GIVEN RECORDS:
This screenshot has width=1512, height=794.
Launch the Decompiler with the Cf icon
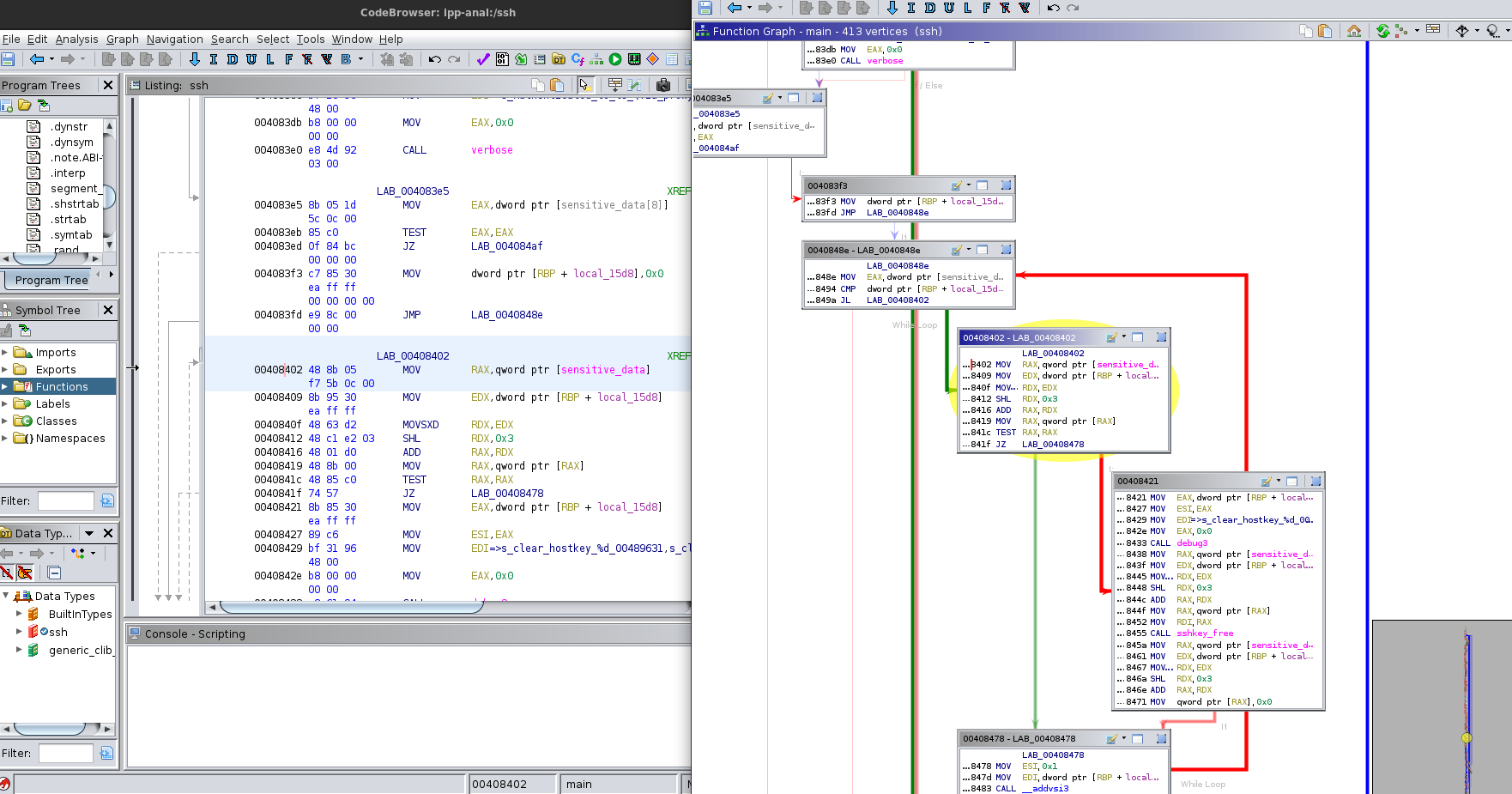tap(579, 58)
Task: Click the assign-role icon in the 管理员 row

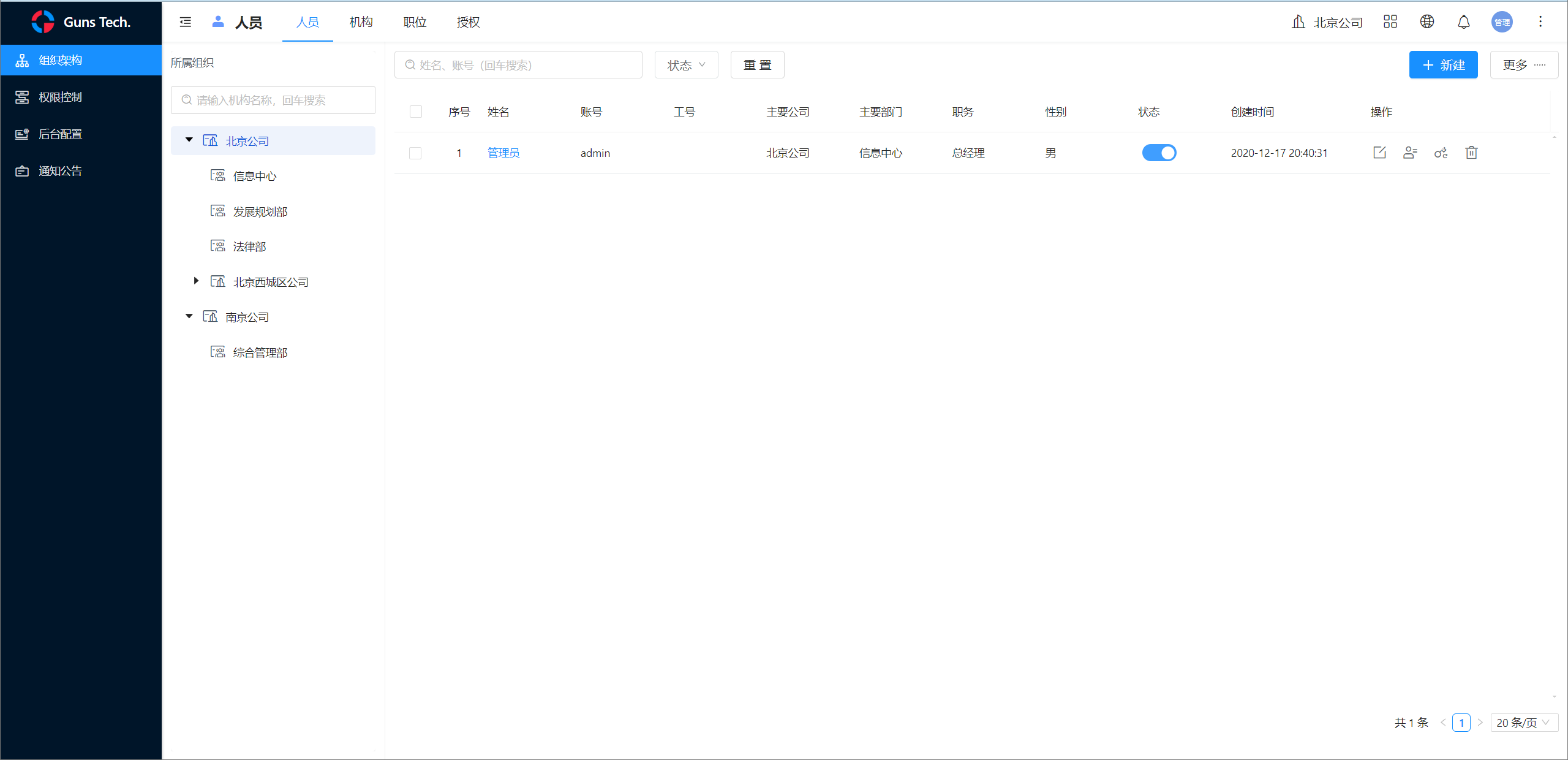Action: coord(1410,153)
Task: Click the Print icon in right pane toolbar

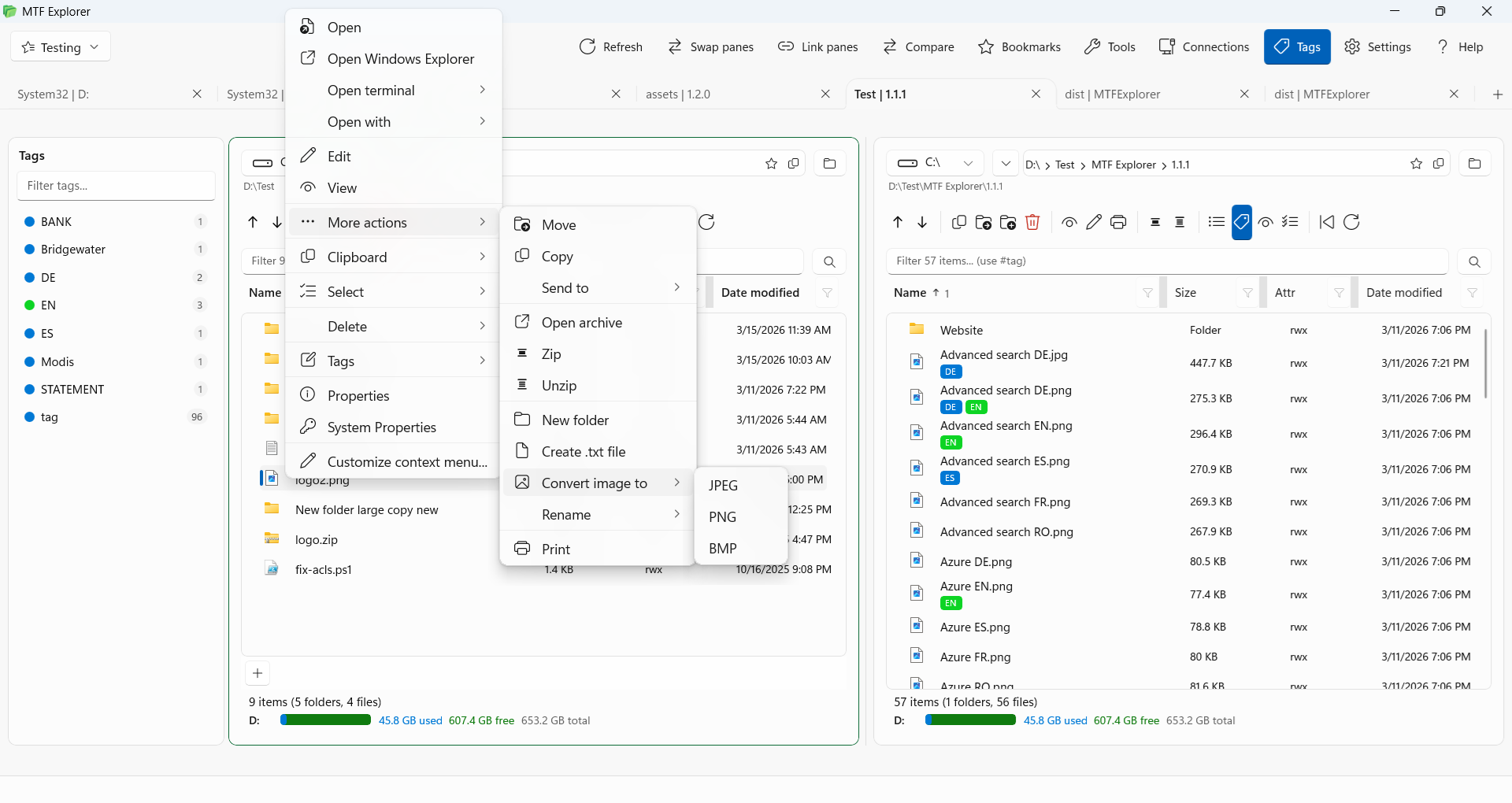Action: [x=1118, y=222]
---
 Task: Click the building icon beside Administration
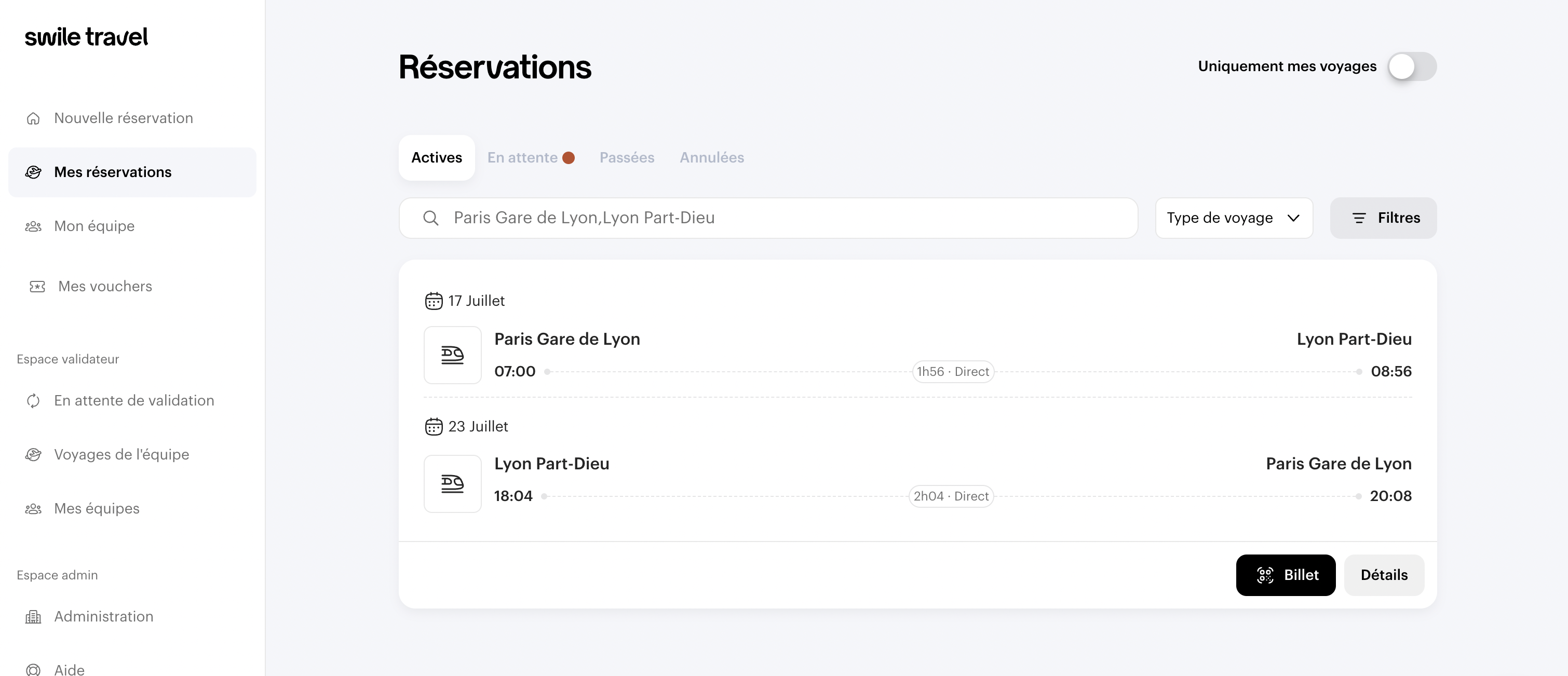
---
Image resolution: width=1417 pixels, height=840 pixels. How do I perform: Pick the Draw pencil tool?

DESCRIPTION OF THE TASK: Which lines of the entries above contain the word "height"? Copy each of them.

RESULT OF THIS EXERCISE:
This screenshot has width=1512, height=794.
Image resolution: width=1417 pixels, height=840 pixels. How do I perform: Pick the Draw pencil tool?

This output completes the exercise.